Тогда он был просто «Ежик» — его первое имя, когда он не мог еще выговаривать «Сережу». Этот Ежик вошел в его сердце с голосом отца да так и остался. И сегодня, в своем одиночестве, он был точно — Ежик…

Долго сидели и вспоминали приятели свое армейское прошлое, Николай угощал свежей рыбой, хвастал уловами, описывал прелести деревенской жизни. Сергей Васильевич вглядывался в его располневшее лицо, в румянец и множество мелких морщин возле глаз и пытался понять, как мог превратиться в зажиточного помещика когда-то бесшабашный, ничего не жалевший и не желавший Николай…

К вечеру стало темнеть, пошел серый дождь. Улицы с разбитым асфальтом обезлюдели, ложбины стремительно наполнялись водой.
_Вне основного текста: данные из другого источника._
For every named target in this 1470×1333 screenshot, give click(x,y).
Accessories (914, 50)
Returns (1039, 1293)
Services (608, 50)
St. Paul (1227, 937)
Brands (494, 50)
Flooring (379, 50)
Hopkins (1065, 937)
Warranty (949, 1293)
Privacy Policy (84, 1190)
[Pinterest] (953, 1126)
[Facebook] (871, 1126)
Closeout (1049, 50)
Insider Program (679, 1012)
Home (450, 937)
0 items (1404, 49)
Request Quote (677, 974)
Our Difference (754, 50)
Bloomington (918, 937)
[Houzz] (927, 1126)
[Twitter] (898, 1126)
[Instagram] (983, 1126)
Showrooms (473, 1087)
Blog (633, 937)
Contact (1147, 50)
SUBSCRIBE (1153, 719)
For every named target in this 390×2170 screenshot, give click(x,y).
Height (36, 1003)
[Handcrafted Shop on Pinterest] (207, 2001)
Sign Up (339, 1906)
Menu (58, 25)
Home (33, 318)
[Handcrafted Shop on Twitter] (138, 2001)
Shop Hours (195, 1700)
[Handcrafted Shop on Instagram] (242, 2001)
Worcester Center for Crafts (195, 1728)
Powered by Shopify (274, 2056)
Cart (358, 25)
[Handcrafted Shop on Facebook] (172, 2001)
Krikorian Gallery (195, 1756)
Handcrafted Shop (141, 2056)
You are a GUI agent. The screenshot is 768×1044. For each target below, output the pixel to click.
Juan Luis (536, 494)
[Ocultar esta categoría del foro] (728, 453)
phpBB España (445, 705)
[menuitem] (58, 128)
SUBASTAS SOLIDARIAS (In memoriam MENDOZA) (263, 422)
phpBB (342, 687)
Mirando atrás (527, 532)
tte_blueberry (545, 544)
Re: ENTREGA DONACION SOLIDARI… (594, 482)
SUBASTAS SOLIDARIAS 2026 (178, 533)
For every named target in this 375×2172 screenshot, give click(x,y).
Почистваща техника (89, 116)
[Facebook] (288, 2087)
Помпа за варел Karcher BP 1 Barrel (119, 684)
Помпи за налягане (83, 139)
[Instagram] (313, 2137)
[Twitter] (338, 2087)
Сергей Васильевич вновь смотрел за окно, в палисадник, где частые капли бесконечно ударяли в листья тополя, настойчиво срывая самые слабые из них и быстро роняя на холодную землю.

Шальной подросток промчался на старом мотоцикле, разбрызгивая грязь. Куда-то, к себе домой, запоздало прошествовала важная, с набухшим выменем, коза. Черная ворона пила из лужи, опуская в нее огромный жесткий клюв, поднимая его и недовольно оглядываясь вокруг. Трое парней вышли из магазина по шаткой доске, прокинутой над залитым крыльцом. Они бережно и цепко несли водку в руках, возбужденные в предвкушении ночного угара.

Поселок засыпал под шум дождя в ранней темноте…

Дождь кончился в середине следующего дня. Было хмуро, но чувствовалось, что больше его не будет. Николай вывел из-под навеса мотоцикл, они закинули в люльку рюкзак Самохина, немного сухих дров, резиновые сапоги и ведро с картошкой.

Не всякий рыбак ездил к Глухому озеру, причиной тому была плохая дорога, которую вообще трудно назвать дорогой. Некоторые дотошные рыбаки на мотоциклах, велосипедах, просто пешком проторили еле заметную линию, которая вела вверх до подступа к горному хребту, за которым, в ложбине, между высоких гор, находилось озеро. Перевалить хребет можно было только со скарбом на спине. Мотоцикл ревел, не вытягивал ездоков по узкой, с выступавшими корнями, промоинами, колее. Порою он совсем глохнул от перегрева, не выдерживая медленного подъема, тогда им приходилось высаживаться. Николай курил и рассказывал с улыбкой о прошедшем лете, удачной рыбалке и, вдруг опечалившись, о недавней смерти своей собаки, которой кто-то воткнул в глотку черенок лопаты.

Невеликий по расстоянию путь был долгим по времени, однако картины южной приозерной тайги скрашивали дорогу. В гуще смешанного желто-зелено-белого леса поражали видом старые реликтовые тополя огромной высоты и толщиною в четыре обхвата, обезображенные старостью стволы были покрыты толстым слоем мха. Меж деревьев густо желтели стебли огромных папоротников и высохшие уже спицы высоченных зонтичных растений. Сине-зеленые ели долгими пиками вытягивались к небу, раскидывая в вышине остроугольную бахрому веток. И все это в соседстве с посеревшими от влаги березами.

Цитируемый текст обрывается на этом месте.